Eid Church (Eid kyrkje) is a parish church of the Church of Norway in Rauma Municipality in Møre og Romsdal county, Norway. It is located in the village of Eidsbygda. It is the main church for the Eid og Holm parish which is part of the Indre Romsdal prosti (deanery) in the Diocese of Møre. The white, wooden church was built in a long church design in 1797 using plans drawn up by an unknown architect. The church seats about 190 people.

==History==
The earliest existing historical records of the church date back to 1589, but that was not the year it was built. The first church was a wooden stave church, located a few meters north of the present church site, that was possibly built during the 13th century. In 1796-1797, a new church was built just to the south of the old church. In August of 1797, the last services were held in the old church and then the record books state that seven weeks later on 9 October 1797 the new church was consecrated by Provost Krog from the nearby Veøy Church. This short window between indicates the old church likely was in use until the new church was almost completed. In 1872, the church was expanded to the east by incorporating the old choir as part of the nave and adding a new choir flanked by two sacristies. Two years later in 1874, a new roof was installed and a new church porch with a tower was built on the west side.

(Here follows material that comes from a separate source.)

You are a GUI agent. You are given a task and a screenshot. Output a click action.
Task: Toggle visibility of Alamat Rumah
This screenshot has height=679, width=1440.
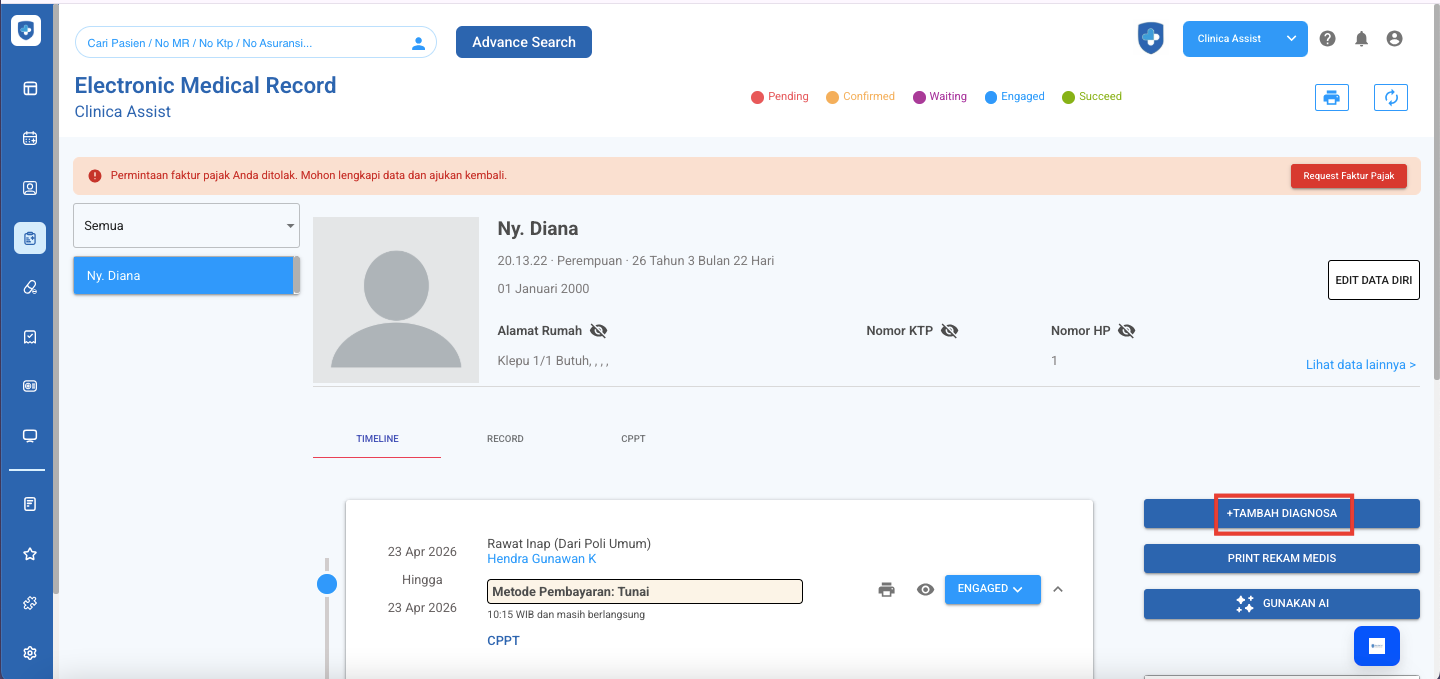(598, 331)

In 1915-1916, the church was thoroughly remodeled on the inside. During this renovation, it is said that remnants of old staves were found in the walls. This, combined with the fact that there was only a seven-week break in the services in August to October 1797, has been interpreted as meaning that the present church is actually a thoroughly rebuilt medieval stave church. This theory, however, has been found to be unlikely according to the Norwegian Directorate for Cultural Heritage.

==Interior==
An altar frontal from 1275 (from the old church) was taken out of the church at some point and sent to be displayed at the Bergen Museum. This is one possible reasons why it is thought that the first church was built during the 13th century. The pulpit in the present church dates from 1668 and rises through the right part of the chancel opening. It originally was part of the previous church and was moved into the new church in 1797. The baptismal font is dated to 1519 and it was originally from Lesja and it was used in the previous church as well.